CDO-Fitness sees concession fitness segment heading toward concentration
Jaime Gutiérrez warned at Wuics that concession gyms are headed for concentration, a shift that could decide who wins Barcelona's municipal sports contracts.

CDO-Fitness chief Jaime Gutiérrez used the Wuics stage at the CAR de Sant Cugat to put a blunt marker on the concession business: the segment is moving toward concentration. He made the case in front of about 200 fitness professionals, alongside names such as Josep Figueras of SorliSport, Rod Hill of Fit Brand International and Héctor Cruz, turning what could have been a broad market discussion into a direct warning about who will still be standing when the next contract rounds come around.
That matters in Barcelona and Catalonia because the public side of the fitness market is still enormous and deeply embedded in how the city delivers sport. Barcelona’s municipal sports-facilities directory lists 1,253 results, and the city says that network helps make sport accessible across Barcelona. In practice, that means municipal and institutional contracts still shape a meaningful slice of local demand, from sports centers to publicly linked facilities. If concessions become more concentrated, scale will stop being a nice-to-have and become a gatekeeper.

Gutiérrez’s point lands hard because the segment is still not fully mature. Palco23 reported that he described the industry as still being “bastante en pañales,” which is exactly why the consolidation warning matters now rather than later. A market that early in its development can still be reshaped by a few bigger operators with deeper balance sheets, more specialized procurement teams and the ability to absorb thin margins while waiting for a return on investment.
For mid-sized operators, the pressure is obvious. In a concession-heavy market, the winners are likely to be groups that can handle staffing, compliance, reporting and capital upgrades without blinking. Smaller players that once competed center by center may need to specialize, partner or merge to stay relevant. The alternative is being squeezed out by larger groups that can bid more aggressively and still fund the service levels municipalities expect.
Barcelona is already giving a glimpse of what that market looks like on the ground.

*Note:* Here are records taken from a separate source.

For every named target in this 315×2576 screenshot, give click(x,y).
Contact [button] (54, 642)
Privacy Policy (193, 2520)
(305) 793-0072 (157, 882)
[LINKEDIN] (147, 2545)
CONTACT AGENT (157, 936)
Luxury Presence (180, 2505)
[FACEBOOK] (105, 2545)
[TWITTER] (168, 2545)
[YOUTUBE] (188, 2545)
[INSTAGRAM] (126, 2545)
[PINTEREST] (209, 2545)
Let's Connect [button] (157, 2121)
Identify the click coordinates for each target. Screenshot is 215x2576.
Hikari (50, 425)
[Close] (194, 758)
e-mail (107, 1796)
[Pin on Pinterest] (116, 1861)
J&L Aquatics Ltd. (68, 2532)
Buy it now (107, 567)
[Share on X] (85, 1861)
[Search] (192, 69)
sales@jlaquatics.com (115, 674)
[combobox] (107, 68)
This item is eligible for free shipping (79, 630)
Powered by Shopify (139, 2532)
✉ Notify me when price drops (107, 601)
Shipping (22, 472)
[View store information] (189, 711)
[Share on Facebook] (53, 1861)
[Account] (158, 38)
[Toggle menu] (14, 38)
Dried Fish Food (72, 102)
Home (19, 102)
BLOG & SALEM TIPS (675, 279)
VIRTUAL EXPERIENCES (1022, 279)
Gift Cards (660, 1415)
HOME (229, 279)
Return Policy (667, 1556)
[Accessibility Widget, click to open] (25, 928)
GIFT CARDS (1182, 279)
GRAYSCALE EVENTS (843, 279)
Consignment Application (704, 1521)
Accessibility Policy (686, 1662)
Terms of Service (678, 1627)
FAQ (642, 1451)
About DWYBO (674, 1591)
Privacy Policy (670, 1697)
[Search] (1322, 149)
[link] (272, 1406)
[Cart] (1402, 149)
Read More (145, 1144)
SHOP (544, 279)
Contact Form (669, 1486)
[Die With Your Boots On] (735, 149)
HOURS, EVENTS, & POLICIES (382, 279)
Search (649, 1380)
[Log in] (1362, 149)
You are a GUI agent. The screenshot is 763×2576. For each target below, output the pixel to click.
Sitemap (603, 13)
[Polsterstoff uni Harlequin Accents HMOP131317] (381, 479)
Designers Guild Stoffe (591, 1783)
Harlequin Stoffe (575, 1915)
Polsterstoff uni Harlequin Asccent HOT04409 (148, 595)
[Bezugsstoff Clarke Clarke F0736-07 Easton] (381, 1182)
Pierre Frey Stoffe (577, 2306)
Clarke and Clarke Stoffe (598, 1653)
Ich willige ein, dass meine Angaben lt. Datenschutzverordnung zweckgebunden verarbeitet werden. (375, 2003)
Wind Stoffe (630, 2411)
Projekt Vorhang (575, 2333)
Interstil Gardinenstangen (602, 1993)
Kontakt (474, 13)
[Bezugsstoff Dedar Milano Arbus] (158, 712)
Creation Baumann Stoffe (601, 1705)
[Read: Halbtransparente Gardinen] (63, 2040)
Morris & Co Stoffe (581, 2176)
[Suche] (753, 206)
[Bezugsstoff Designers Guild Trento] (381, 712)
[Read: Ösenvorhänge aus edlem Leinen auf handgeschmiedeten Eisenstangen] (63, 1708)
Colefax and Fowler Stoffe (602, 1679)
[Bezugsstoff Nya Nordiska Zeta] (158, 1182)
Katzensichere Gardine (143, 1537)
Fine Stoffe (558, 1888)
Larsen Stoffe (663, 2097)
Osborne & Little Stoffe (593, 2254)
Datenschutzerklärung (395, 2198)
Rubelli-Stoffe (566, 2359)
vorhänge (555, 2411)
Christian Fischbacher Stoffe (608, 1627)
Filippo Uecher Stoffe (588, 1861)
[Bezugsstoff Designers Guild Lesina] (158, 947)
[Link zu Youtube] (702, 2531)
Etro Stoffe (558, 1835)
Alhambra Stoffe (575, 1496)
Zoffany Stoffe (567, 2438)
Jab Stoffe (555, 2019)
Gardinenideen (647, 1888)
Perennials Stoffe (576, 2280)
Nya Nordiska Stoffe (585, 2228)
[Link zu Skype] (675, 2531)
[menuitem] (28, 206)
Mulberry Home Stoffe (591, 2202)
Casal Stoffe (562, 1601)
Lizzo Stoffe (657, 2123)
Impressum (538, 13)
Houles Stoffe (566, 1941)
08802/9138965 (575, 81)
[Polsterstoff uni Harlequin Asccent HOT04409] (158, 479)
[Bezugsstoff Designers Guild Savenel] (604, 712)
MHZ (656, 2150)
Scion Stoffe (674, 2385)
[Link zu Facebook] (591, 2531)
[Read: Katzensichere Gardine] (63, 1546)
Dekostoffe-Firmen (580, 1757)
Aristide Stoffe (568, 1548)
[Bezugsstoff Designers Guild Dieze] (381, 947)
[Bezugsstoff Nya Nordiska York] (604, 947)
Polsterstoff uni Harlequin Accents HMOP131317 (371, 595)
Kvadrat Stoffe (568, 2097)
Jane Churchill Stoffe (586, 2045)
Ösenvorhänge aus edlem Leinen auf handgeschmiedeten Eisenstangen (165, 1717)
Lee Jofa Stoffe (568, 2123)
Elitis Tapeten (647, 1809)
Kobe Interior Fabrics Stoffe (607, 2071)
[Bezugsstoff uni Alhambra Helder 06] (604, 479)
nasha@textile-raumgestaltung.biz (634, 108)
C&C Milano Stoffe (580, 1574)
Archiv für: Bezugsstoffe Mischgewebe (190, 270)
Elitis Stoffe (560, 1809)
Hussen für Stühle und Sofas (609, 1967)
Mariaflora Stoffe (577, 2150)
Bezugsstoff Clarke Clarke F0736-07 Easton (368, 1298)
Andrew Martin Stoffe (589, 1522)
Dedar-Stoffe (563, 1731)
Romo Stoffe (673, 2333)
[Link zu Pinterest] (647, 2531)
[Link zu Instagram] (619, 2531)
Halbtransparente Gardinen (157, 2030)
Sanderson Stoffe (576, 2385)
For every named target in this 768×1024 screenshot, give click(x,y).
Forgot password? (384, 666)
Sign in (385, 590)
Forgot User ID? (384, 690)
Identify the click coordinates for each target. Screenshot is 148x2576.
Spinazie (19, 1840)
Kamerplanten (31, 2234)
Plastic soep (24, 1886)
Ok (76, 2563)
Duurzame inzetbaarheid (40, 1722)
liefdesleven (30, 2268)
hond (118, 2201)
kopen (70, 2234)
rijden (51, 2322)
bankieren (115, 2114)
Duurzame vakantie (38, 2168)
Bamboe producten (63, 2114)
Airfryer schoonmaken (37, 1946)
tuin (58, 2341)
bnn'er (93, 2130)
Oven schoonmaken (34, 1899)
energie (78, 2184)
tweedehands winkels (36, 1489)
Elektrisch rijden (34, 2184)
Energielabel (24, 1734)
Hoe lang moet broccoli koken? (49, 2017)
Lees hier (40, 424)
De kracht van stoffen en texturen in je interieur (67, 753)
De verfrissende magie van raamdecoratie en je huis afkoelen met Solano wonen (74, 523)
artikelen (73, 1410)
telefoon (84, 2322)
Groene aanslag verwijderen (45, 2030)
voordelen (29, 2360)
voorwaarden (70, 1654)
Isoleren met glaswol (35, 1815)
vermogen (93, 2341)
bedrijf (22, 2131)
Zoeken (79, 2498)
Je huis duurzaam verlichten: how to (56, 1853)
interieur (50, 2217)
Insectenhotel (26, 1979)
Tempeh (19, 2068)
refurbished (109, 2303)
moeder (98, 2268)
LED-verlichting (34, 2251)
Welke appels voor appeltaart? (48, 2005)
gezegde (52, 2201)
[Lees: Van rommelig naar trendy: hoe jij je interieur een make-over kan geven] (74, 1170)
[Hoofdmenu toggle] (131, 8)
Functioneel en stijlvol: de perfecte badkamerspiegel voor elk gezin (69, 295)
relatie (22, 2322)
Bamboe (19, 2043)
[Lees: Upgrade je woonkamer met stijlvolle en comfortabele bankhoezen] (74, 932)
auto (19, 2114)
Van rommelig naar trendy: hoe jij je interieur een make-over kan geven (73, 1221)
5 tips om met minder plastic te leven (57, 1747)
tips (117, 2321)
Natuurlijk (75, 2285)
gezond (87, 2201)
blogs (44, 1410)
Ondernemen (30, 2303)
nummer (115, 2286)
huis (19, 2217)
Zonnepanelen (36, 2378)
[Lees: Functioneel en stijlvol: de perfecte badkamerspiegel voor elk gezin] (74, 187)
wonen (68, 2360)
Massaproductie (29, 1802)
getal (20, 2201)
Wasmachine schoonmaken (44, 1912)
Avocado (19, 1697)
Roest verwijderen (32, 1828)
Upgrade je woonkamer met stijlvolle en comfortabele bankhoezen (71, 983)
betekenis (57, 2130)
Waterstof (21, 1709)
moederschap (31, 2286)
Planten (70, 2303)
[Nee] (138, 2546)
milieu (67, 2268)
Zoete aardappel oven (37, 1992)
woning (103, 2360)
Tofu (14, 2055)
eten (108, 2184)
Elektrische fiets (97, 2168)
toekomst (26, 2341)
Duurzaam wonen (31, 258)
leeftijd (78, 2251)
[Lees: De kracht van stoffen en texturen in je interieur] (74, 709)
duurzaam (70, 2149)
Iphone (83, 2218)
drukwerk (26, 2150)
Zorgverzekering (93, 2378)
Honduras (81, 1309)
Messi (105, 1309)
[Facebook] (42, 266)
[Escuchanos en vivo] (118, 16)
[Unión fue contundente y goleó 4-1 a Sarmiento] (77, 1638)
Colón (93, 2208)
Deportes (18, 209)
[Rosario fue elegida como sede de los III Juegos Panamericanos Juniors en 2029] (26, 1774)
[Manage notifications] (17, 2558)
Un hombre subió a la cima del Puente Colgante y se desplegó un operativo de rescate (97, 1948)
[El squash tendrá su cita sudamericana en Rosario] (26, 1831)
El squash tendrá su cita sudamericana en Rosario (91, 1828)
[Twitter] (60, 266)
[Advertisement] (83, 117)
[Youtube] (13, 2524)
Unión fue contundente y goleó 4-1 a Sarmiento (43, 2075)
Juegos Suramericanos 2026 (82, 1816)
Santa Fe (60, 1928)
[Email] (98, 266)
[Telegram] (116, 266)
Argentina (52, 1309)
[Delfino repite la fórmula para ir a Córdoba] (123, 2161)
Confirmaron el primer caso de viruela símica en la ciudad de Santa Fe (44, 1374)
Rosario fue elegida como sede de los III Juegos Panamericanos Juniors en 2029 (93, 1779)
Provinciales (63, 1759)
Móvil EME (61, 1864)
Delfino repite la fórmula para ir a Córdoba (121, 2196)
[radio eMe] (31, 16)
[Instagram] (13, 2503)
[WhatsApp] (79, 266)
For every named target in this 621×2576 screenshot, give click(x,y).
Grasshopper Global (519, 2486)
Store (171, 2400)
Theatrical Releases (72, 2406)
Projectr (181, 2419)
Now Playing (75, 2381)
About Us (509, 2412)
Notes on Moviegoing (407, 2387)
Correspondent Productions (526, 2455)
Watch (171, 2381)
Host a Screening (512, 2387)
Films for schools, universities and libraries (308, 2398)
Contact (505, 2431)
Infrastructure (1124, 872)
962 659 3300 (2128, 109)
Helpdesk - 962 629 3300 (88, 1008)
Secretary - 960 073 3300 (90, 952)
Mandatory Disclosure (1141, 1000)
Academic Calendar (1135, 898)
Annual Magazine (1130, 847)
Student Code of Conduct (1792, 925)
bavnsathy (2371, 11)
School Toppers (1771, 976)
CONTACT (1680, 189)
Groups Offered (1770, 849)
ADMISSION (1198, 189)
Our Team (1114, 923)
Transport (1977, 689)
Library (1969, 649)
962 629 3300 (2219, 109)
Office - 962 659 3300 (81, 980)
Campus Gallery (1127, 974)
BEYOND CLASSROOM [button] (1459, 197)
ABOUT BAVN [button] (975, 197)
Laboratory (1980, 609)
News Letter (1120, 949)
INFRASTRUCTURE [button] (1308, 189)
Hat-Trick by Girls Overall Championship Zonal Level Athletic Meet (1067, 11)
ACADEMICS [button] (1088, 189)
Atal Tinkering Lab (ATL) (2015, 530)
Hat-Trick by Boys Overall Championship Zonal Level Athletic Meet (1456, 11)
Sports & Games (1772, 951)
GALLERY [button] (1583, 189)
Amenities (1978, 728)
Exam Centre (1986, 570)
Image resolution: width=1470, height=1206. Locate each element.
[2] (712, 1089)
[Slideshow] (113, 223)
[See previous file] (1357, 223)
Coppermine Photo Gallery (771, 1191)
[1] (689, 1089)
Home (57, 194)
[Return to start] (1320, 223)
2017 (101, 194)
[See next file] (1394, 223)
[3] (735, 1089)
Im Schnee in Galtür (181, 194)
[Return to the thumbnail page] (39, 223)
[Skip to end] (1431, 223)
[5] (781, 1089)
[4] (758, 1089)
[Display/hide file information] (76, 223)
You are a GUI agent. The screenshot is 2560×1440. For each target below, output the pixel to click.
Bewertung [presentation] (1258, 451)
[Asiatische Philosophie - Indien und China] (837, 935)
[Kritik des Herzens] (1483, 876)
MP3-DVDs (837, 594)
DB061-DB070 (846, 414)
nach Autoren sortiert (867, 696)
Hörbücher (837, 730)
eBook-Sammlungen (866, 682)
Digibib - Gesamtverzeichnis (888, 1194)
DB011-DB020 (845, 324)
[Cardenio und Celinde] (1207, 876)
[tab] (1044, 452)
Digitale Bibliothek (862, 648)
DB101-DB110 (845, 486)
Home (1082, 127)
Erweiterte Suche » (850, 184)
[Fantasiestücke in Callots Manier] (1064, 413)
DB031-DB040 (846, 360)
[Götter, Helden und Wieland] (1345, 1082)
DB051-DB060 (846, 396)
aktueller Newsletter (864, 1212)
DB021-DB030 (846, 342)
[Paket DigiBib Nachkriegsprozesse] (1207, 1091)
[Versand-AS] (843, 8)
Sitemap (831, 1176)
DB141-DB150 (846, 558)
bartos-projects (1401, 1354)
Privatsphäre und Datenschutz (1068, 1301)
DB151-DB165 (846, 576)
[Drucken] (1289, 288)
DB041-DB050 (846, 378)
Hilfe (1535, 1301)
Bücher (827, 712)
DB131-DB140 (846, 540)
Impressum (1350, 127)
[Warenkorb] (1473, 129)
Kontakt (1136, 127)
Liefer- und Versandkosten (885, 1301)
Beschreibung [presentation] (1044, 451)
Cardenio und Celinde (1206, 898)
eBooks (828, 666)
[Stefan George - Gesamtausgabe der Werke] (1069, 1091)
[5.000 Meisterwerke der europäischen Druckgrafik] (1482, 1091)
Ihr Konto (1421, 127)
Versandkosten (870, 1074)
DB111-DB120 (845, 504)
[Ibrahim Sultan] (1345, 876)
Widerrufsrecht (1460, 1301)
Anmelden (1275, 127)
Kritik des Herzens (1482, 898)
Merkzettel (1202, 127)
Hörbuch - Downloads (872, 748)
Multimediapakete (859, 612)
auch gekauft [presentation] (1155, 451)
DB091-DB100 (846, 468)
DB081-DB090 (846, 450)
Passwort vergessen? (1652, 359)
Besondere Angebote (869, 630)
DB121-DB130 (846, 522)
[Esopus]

The city published a concession tender for the La Sagrera municipal sports center in 2025, and its own sports site lists Duet Sports as the managing entity for Centre Esportiu Municipal Cotxeres Borbó. When Sixth Street and Ithaka announced their acquisition of Duet Sports in December 2020, they said the company operated ten centers across Catalonia and Spain. That is the kind of footprint Gutiérrez was pointing toward: not just one club, but a platform built to win and run public contracts at scale.
The message from Sant Cugat was clear. In Barcelona’s public-sport ecosystem, consolidation is no longer an abstract industry theme. It is becoming the deciding factor in who gets the next concession, who can invest in the next upgrade and who gets left behind.